Protein Found That Signals Kidney to Compensate for Missing One
AUGUSTA, Ga., May 27 (UPI) — When one kidney is removed from the body, the remaining kidney can compensate for the loss as an increased flow of amino acids causes it to grow in size, according to a new study.
“Everybody thinks it makes sense that the kidney gets bigger, but how does the remaining kidney even know the other kidney is gone?” said Dr. Jian-Kang Chen, a pathologist and kidney researcher at the Medical College of Georgia at Georgia Regents University, in a press release. “What is the signal this remaining kidney has sensed and how does this signal get transmitted to make the cells forming the kidney’s nephrons (filtering units) get bigger?”
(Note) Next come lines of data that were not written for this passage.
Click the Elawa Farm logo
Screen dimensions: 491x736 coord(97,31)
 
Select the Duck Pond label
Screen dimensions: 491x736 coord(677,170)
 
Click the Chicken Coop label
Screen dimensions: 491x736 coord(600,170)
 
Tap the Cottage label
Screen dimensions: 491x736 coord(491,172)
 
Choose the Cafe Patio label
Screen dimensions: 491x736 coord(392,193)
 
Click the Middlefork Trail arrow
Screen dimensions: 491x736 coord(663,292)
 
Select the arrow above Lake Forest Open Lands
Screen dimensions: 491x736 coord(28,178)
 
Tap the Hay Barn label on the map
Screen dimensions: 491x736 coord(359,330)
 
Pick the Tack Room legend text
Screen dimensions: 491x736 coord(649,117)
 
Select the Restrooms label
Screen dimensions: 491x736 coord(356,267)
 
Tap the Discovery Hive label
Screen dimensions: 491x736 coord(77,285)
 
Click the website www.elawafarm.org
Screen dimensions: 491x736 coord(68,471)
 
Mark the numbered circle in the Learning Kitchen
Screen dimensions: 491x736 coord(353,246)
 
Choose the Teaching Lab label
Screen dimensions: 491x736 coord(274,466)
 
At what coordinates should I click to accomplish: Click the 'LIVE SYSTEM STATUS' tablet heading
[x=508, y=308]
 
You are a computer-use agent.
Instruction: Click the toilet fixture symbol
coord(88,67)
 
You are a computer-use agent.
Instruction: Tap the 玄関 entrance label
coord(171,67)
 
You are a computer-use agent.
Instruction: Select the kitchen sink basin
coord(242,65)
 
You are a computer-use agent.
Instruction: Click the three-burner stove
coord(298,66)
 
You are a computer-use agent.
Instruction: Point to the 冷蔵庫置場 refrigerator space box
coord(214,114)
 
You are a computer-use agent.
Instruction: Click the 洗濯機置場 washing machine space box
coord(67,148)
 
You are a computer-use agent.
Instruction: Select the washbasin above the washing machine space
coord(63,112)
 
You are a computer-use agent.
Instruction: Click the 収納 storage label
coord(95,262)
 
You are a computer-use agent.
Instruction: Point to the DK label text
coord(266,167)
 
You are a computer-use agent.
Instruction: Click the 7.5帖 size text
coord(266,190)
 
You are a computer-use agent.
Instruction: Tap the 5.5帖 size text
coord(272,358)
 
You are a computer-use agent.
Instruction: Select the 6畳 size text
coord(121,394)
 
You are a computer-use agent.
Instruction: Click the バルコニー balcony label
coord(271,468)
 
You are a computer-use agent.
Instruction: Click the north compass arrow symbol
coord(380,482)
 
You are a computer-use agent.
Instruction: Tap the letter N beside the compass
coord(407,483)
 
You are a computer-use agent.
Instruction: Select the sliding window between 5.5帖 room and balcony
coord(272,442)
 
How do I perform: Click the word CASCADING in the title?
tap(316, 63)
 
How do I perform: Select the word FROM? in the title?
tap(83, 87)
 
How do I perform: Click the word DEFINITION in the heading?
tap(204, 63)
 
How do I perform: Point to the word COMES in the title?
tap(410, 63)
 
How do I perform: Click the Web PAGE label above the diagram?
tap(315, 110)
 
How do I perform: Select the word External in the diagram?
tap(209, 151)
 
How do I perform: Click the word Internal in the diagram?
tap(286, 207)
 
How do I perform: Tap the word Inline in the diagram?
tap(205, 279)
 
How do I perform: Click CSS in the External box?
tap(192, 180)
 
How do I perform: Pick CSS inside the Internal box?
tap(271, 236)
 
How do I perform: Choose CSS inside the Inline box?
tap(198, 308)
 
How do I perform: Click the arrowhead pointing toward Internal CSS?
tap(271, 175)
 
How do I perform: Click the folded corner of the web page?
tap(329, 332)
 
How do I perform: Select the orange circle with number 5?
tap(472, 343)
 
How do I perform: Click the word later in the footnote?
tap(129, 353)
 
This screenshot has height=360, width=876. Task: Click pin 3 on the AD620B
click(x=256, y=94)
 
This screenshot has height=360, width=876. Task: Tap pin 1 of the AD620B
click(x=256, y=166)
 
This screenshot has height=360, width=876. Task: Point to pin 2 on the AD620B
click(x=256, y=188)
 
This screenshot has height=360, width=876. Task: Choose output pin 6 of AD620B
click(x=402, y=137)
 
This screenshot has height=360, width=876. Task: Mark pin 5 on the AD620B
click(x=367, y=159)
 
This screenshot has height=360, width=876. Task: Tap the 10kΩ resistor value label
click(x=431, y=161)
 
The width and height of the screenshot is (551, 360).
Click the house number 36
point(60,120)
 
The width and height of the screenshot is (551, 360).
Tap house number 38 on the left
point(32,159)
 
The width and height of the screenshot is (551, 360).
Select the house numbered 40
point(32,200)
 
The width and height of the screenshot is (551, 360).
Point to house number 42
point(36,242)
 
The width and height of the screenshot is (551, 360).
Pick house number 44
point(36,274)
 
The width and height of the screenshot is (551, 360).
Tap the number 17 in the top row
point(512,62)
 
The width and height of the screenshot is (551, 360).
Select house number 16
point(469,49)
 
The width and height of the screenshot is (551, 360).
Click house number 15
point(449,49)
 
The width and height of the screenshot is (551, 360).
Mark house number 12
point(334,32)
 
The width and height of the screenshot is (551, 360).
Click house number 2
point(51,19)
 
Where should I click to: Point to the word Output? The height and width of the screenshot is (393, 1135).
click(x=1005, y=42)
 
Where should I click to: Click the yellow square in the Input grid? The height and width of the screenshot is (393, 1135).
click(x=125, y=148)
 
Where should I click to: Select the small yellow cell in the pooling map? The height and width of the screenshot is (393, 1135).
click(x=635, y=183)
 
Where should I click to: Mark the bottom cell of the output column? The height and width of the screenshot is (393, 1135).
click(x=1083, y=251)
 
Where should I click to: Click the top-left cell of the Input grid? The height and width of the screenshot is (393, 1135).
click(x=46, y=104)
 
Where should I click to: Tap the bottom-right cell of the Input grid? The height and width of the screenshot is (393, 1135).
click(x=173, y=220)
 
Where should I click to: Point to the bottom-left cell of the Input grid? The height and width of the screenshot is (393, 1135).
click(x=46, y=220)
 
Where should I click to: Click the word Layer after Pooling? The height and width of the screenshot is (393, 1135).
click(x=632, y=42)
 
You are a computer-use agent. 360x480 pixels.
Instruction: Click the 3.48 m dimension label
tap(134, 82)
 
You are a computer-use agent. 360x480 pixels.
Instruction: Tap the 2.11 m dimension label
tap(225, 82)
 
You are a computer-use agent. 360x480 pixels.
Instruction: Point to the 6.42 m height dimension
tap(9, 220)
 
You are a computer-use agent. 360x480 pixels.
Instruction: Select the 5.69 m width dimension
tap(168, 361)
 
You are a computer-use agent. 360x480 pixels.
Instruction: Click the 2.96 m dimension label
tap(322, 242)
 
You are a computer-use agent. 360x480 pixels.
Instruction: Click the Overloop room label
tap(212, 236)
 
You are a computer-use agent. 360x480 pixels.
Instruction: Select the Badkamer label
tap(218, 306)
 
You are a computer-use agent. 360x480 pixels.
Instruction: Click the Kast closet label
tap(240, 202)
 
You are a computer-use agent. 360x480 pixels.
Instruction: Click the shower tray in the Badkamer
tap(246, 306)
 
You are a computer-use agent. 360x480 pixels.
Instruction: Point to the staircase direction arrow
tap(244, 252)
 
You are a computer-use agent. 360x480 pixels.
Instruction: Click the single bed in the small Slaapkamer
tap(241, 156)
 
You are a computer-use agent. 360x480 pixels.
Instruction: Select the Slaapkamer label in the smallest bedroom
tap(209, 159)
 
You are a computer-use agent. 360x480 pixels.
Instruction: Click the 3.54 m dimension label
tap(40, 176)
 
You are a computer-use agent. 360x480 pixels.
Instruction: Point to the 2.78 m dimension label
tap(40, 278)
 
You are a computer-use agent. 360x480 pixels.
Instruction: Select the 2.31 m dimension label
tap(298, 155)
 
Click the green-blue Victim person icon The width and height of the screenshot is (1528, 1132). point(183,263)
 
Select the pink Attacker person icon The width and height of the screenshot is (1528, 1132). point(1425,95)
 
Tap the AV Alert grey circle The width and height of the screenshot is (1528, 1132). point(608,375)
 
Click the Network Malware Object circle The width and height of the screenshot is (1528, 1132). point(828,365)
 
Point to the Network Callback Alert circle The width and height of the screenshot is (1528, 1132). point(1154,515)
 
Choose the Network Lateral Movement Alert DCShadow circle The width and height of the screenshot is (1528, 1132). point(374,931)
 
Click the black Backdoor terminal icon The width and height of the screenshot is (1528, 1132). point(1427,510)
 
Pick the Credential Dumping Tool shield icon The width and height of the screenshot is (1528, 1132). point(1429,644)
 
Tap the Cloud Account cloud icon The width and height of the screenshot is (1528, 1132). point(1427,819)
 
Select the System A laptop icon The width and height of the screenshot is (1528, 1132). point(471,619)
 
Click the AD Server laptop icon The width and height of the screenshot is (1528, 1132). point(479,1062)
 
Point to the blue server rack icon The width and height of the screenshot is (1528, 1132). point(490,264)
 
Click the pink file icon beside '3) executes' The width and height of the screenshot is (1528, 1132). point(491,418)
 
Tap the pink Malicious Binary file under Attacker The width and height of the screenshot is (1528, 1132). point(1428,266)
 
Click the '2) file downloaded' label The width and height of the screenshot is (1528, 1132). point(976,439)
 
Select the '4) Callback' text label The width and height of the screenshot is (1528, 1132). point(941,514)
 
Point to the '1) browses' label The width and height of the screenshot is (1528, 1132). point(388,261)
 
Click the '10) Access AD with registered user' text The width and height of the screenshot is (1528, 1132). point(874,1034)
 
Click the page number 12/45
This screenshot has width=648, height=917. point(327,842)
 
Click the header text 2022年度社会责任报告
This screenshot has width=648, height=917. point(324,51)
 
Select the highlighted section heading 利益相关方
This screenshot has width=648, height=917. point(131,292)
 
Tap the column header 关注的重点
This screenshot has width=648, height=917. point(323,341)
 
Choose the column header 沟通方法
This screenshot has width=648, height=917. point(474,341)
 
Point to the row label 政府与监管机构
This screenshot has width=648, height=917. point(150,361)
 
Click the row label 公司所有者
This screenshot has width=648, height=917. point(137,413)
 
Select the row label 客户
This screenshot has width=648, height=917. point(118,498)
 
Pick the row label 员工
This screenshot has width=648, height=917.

In the study, researchers tied off one kidney in mice and found that as blood flow to the remaining kidney increased immediately, an increase in the size of the kidney was noticeable within a day. This growth is triggered by the complex protein mTORC1, which regulates cell division and growth in the kidneys, causing the filtering units in the organ, called nephrons, to grow larger and increase their capacity by up to 60 percent.
Chen said now that scientists understand what causes the increase in size and capacity of a kidney when one has been removed, they will look to discover why this growth plateaus at a certain point and whether the growth is bad for kidney health.
The study is published in the Journal of Clinical Investigation.